Un relato descarnado y veraz | 23 FEB 18

Apología del aprovechamiento cadavérico

La educación médica y los abusos acerca de los que nadie se detiene a reflexionar

Almuerzo en marcha, 12:33 y comunicado. El interno responsable por el paciente de la cama 33 recibe el indeseado mensaje: ¡33 hizo parada cardiorrespiratoria!

En pocos segundos la solitaria sala se desborda de un mocerío de delantales blancos que pese a sus aguerridos y asincrónicos esfuerzos no impiden que la existencia de 33 se diluya hacia su fin.

Cesadas las maniobras, y muy de repente, el gran jefe del servicio emite un comando inesperado.     

Vamos a “aprovechar” al 33 para practicar intubación

Respuestas mixtas, unos se emocionan, otros sucumben al pánico, y otros, quizás los menos, se anulan. Pertenezco a los últimos.

Afuera en el corredor, y sin noticia alguna, los familiares de 33 aguardan esperanzados mientras persisten e intensifican sus respectivas oraciones, las cuales ahora se tornan estériles pues hace 13 minutos que se determinó la muerte clínica.

Larga y eternamente transita por el lecho una temblorosa y serpenteante fila de delantales blancos, acertando y errando, abriendo y cerrando las fauces de 33. Unos logran insuflar los pulmones, otros insuflan el estómago; los primeros satisfechos, los segundos avergonzados. Cada resonar de dientes contra el crudo metal del laringoscopio puebla enérgicamente el dominante silencio, hecho que desata un torbellino de risas de medianos decibeles. A cada Planck! gran jefe gruñe, a cada falsa vía gran jefe ciñe la frente.

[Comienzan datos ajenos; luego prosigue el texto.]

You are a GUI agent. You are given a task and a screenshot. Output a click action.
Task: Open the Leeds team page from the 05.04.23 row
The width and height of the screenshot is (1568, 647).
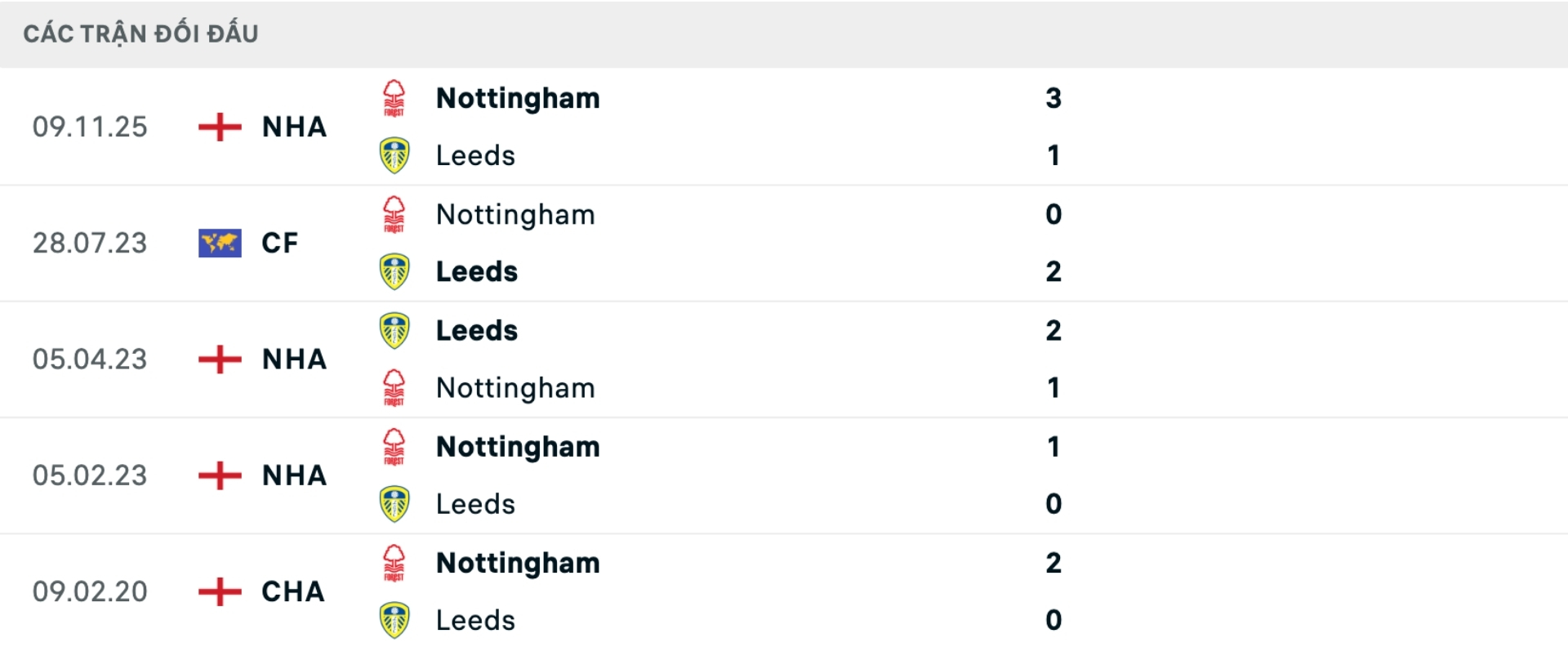point(476,329)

Agrega con orgullo y falsa empatía.

–Tranquilo flaco, al fin y al cabo “no le está doliendo”.

Torbellinos.

Casi sin percibirlo estoy primero en la fila, me afirmo, o al menos lo intento, pero los enormes ojos sin brillo de 33 se clavan en mis pequeños ojos confusos. Tiemblo.

Frente a mi demora, el voraz complementa.

–Vamos, vamos, es aprender ahora o nunca…

Al percibir la duda, protesta.

–Vamos que el “fiambre” ni se está enterando... Esta falta de “personalidad” de estos chicos me espanta…

Torbellinos, torbellinos.

Por grosería de la casualidad o por resguardo divino, una enfermera descuida una hoja de la puerta por la que alcanzo a vislumbrar la mirada atónita de la mujer que oraba, quien por algunos segundos, los suficientes, presencia el primitivo espectáculo.   

Su mirada me transmite su espanto, su desazón, su indignación. Desde este lado nada tendría que estar mal, con soberbio énfasis se nos inculcó esa ligereza: el afán didáctico era de tal medida que ni la muerte de un desdichado privaría esa posibilidad. Ya en cambio visto desde su lugar, se figura un grupo de jóvenes, casi niños, agolpados sobre el cuerpo de un padre recién dispuesto cadáver, practicando el sinsentido de un acto no consentido.

La fría mejilla de 33 me congela las manos. Llanamente inhalo un aire de vergüenza que revolotea en mis alveolos y entumece mi pecho; así, por impulso inexplicable, por presiones incomprensibles, decido exhalar un poco de valentía. Libero el laringoscopio sobre la almohada y me dirijo hacia gran jefe. Es mi momento de rebeldía.